Airbus a décidé d’agir vite face au risque, même faible, qui comprenait l’affichage de fausses informations d’altitude ou des réactions parasites du système, d’autant plus que l’activité solaire est à son pic. Car jusqu’à 6 000 appareils de la famille A320, l’avion le plus livré de l’Histoire, étaient potentiellement concernés. C’est quasiment la moitié de sa flotte. Le chiffre a cependant été ramené à environ 1 500, d’après des informations recueillies par Les Échos.

Airbus A320
L’Airbus A320, l’un des modèles les plus populaires du constructeur européen © Wikipédia

Une mise à jour d’urgence déployée en 24 heures

En coordination avec les autorités européennes et américaines, Airbus a demandé, ce vendredi 28 novembre, aux compagnies de réinstaller une version antérieure et stable du logiciel, et ce avant tout nouveau vol. Une procédure simple de 15 minutes environ, mais qu’il a fallu appliquer à des centaines d’avions en même temps.

En France, Air France et Transavia ont traité leurs appareils dans la nuit de vendredi à samedi, permettant une reprise normale dès le 29 au matin. Même scénario chez easyJet, Wizz Air ou les majors américaines, qui ont tout bouclé durant le week-end malgré l’affluence exceptionnelle de Thanksgiving. Des retards ont malgré tout été observés chez des compagnies qui manquaient de matériel pour charger rapidement le logiciel.

Le spectre du 737 MAX

Cet incident n’est pas sans conséquence : la mise à jour incriminée apportait des améliorations de protection, qui sont désormais désactivées en attendant un correctif complet. De même, certains appareils plus anciens devront changer entièrement d’ordinateur de bord.

La réaction éclair d’Airbus témoigne de la réalité d’une industrie hantée par la crise du Boeing 737 MAX. Le constructeur européen n’a surtout pas voulu minimiser une défaillance aux conséquences potentiellement dramatiques, tout favorisant une transparence totale.
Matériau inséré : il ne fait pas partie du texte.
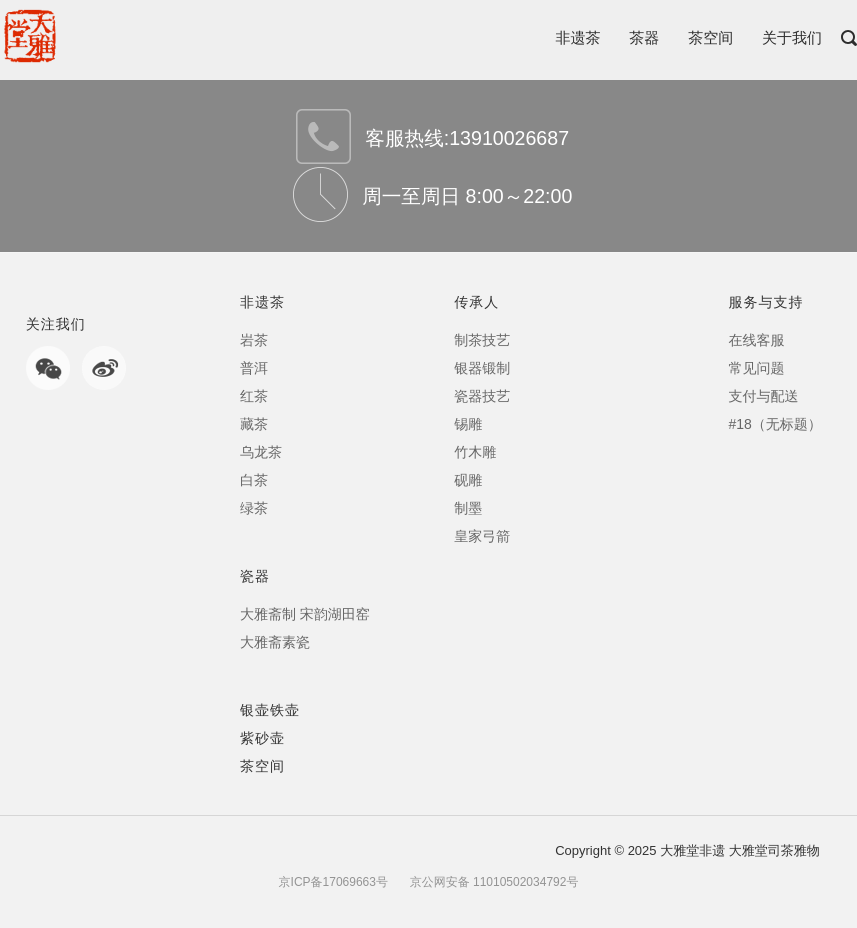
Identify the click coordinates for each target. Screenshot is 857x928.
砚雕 (468, 480)
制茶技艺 (482, 340)
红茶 (254, 396)
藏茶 (254, 424)
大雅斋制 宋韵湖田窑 (305, 614)
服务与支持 (765, 302)
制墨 (468, 508)
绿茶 (254, 508)
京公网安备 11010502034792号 (492, 882)
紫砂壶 (262, 738)
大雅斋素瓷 (275, 642)
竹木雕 (475, 452)
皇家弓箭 (482, 536)
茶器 (644, 37)
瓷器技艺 (482, 396)
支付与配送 (763, 396)
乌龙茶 (261, 452)
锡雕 (468, 424)
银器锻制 (482, 368)
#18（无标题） (774, 424)
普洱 (254, 368)
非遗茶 (577, 37)
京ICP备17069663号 (333, 882)
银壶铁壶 (270, 710)
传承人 (476, 302)
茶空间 (710, 37)
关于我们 (792, 37)
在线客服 (756, 340)
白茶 (254, 480)
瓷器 (255, 576)
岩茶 (254, 340)
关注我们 (56, 324)
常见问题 (756, 368)
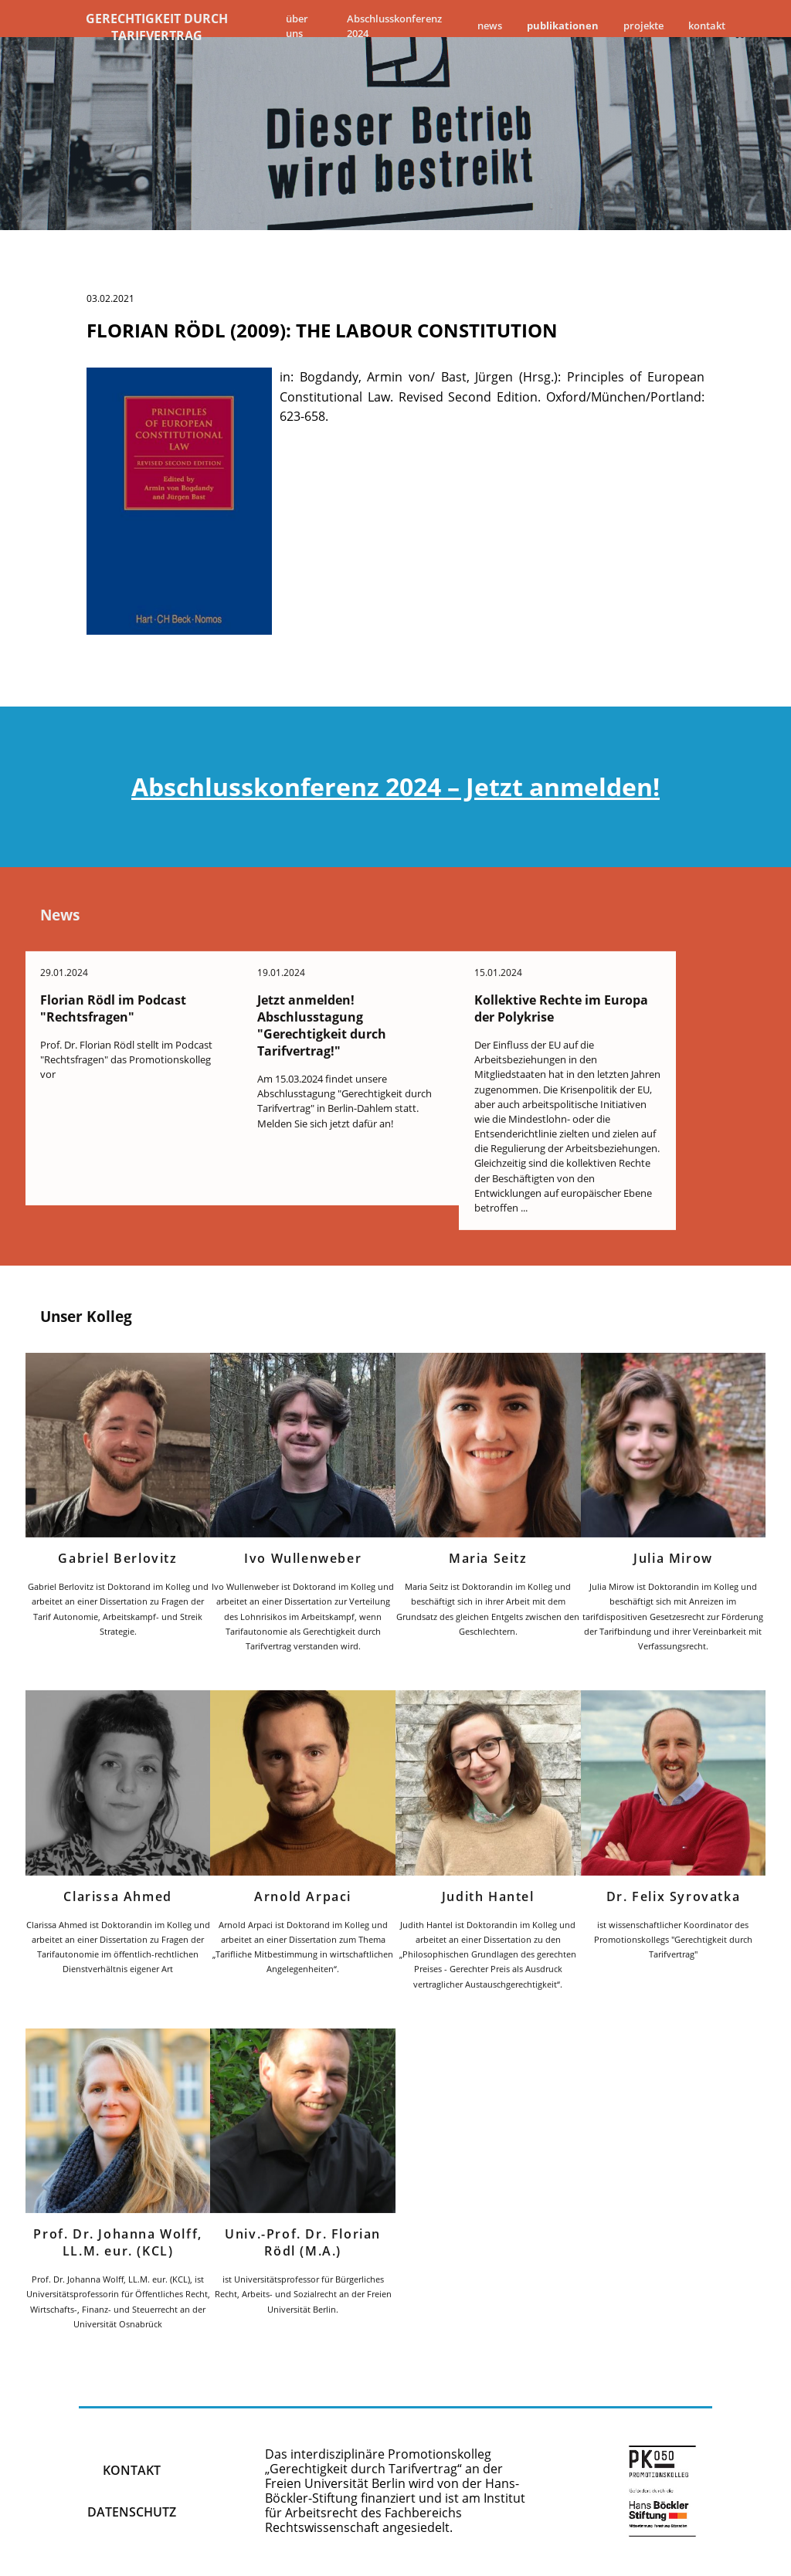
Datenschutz (131, 2514)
La vulnérabilité du logiciel aux radiations solaires pose toutefois question. En 2008, un A330 de Qantas avait déjà connu des dysfonctionnements majeurs liés à ce phénomène. Logiquement, cette menace doit être prise en compte lors du déploiement de n’importe quelle mise à jour.

  • Airbus a dû rappeler en urgence des milliers d’A320 après la découverte d’un bug dans un logiciel critique.
  • Les compagnies ont réinstallé une version précédente du programme pour éviter tout nouveau décrochage comme celui survenu sur un vol JetBlue.
  • La réaction éclair d’Airbus peut autant s’expliquer par la gravité potentielle du problème que par le traumatisme du 737 MAX de Boeing.